WHAT YOU ARE ASKED TO DO: A faithful retyping of every entry below is wanted, with images left out.

(GIVEN RECORDS begins)

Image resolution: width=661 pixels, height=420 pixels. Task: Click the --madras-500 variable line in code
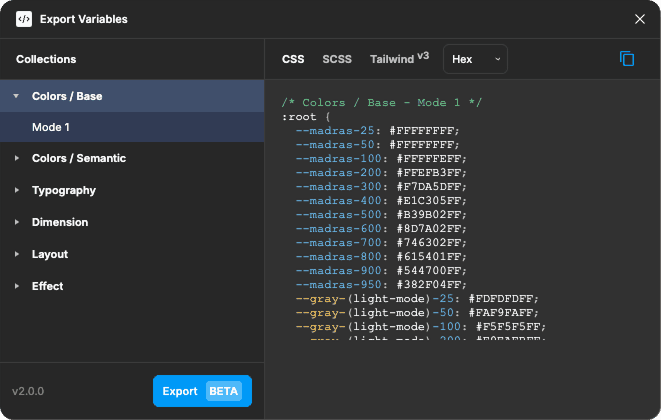(x=381, y=215)
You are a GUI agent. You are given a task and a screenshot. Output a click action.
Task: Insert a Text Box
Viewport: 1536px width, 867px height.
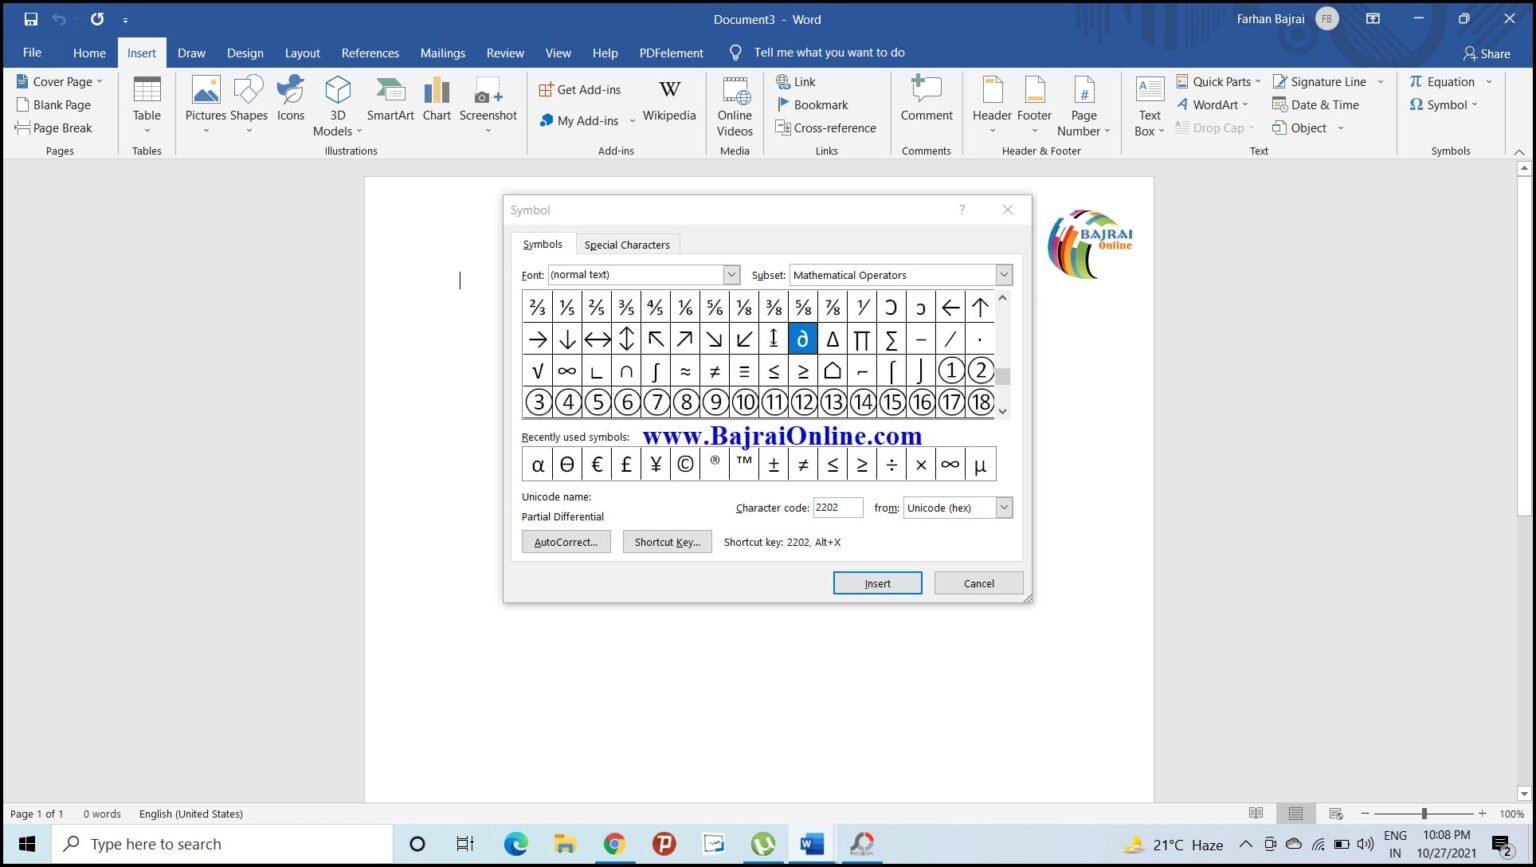(1147, 104)
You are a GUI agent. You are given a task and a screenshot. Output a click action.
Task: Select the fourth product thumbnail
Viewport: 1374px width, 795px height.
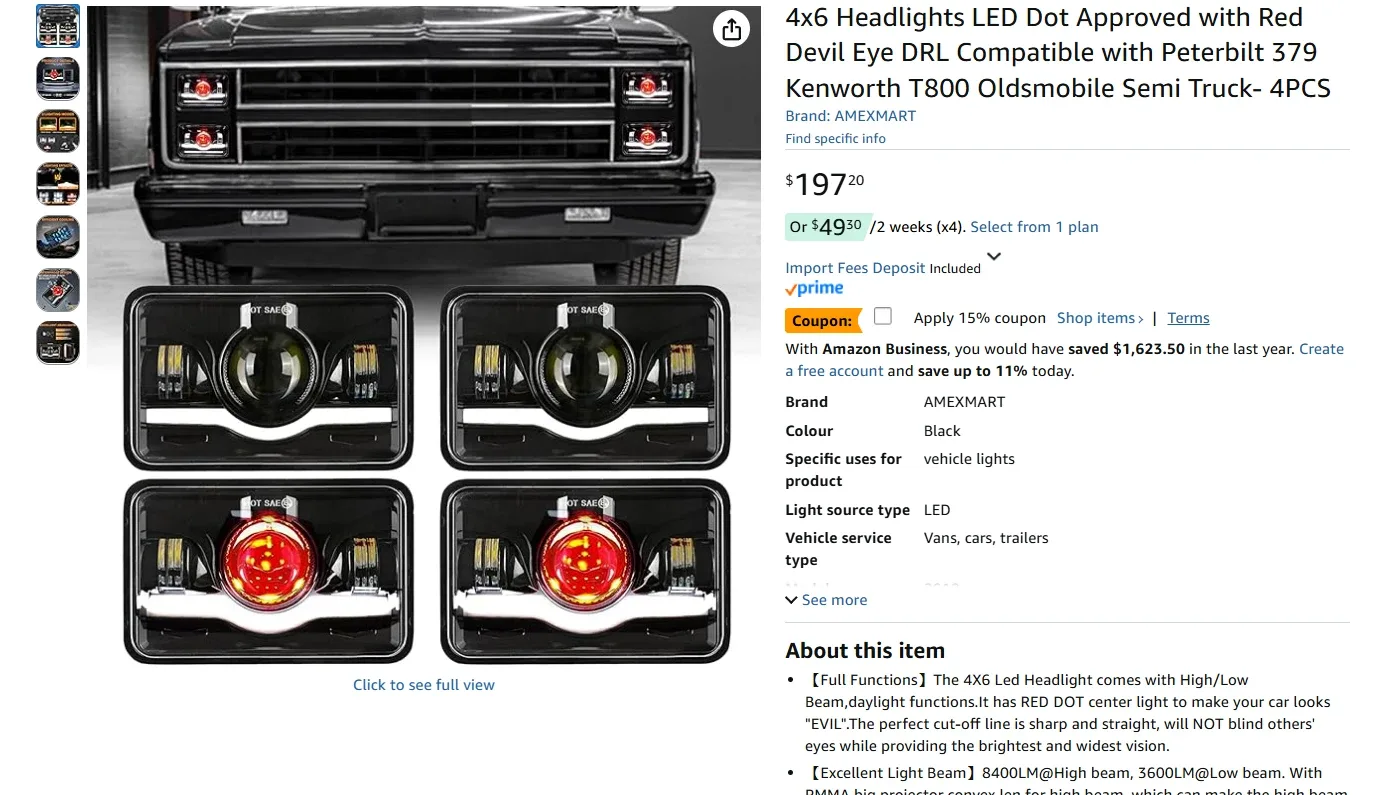pos(58,184)
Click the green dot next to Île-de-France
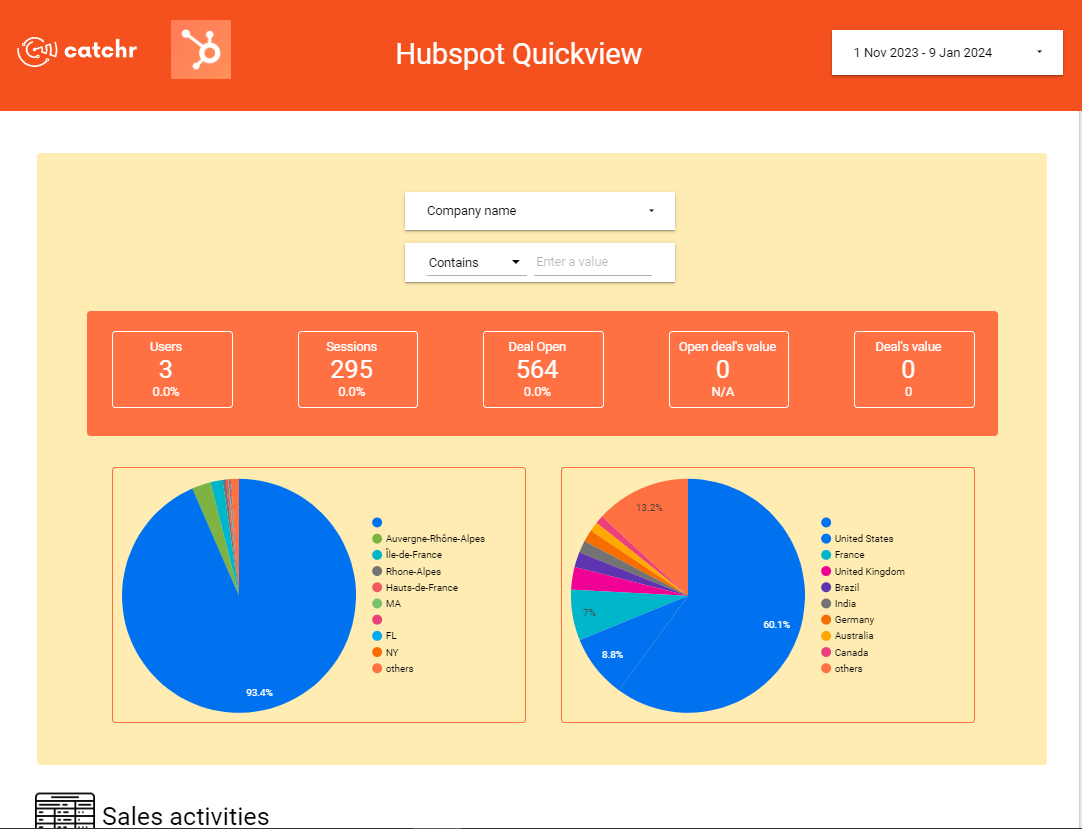The image size is (1082, 829). [376, 554]
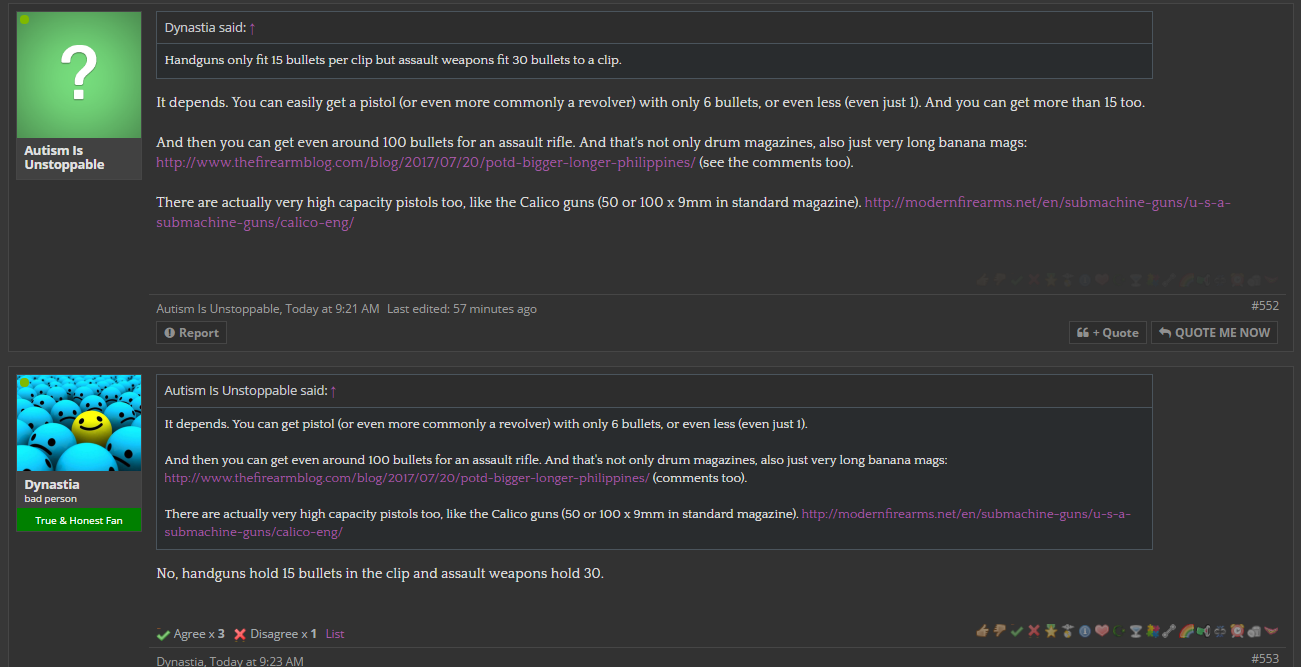Pick the rainbow rating icon
The width and height of the screenshot is (1301, 667).
tap(1186, 631)
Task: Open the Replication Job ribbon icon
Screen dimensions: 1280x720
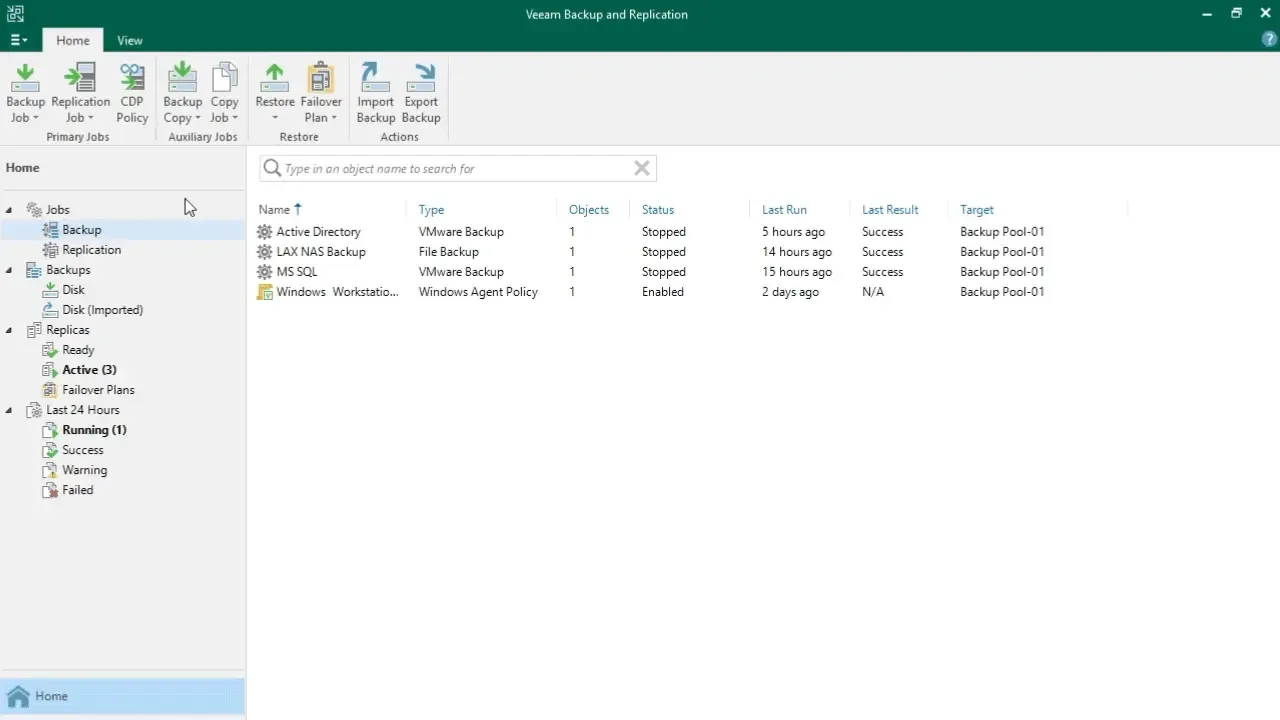Action: point(80,92)
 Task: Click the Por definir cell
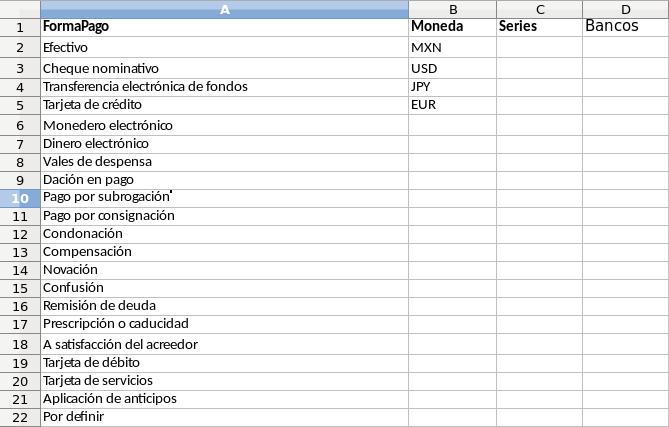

(GIVEN RECORDS ends)

WRITTEN ANSWER:
Image resolution: width=661 pixels, height=420 pixels. Task: Click the --madras-500 variable line in code
(x=381, y=215)
You are a GUI agent. You are given a task and a screenshot. Output a click action.
Task: Insert a Text Box
Viewport: 1536px width, 867px height.
(1147, 104)
You are a GUI agent. You are given a task and a screenshot. Output a click action.
Task: Select the fourth product thumbnail
Viewport: 1374px width, 795px height.
pos(58,184)
Click the green dot next to Île-de-France
The image size is (1082, 829). [376, 554]
Pick the rainbow rating icon
The width and height of the screenshot is (1301, 667).
tap(1186, 631)
Task: Open the Replication Job ribbon icon
Screen dimensions: 1280x720
Action: point(80,92)
 Task: Click the Por definir cell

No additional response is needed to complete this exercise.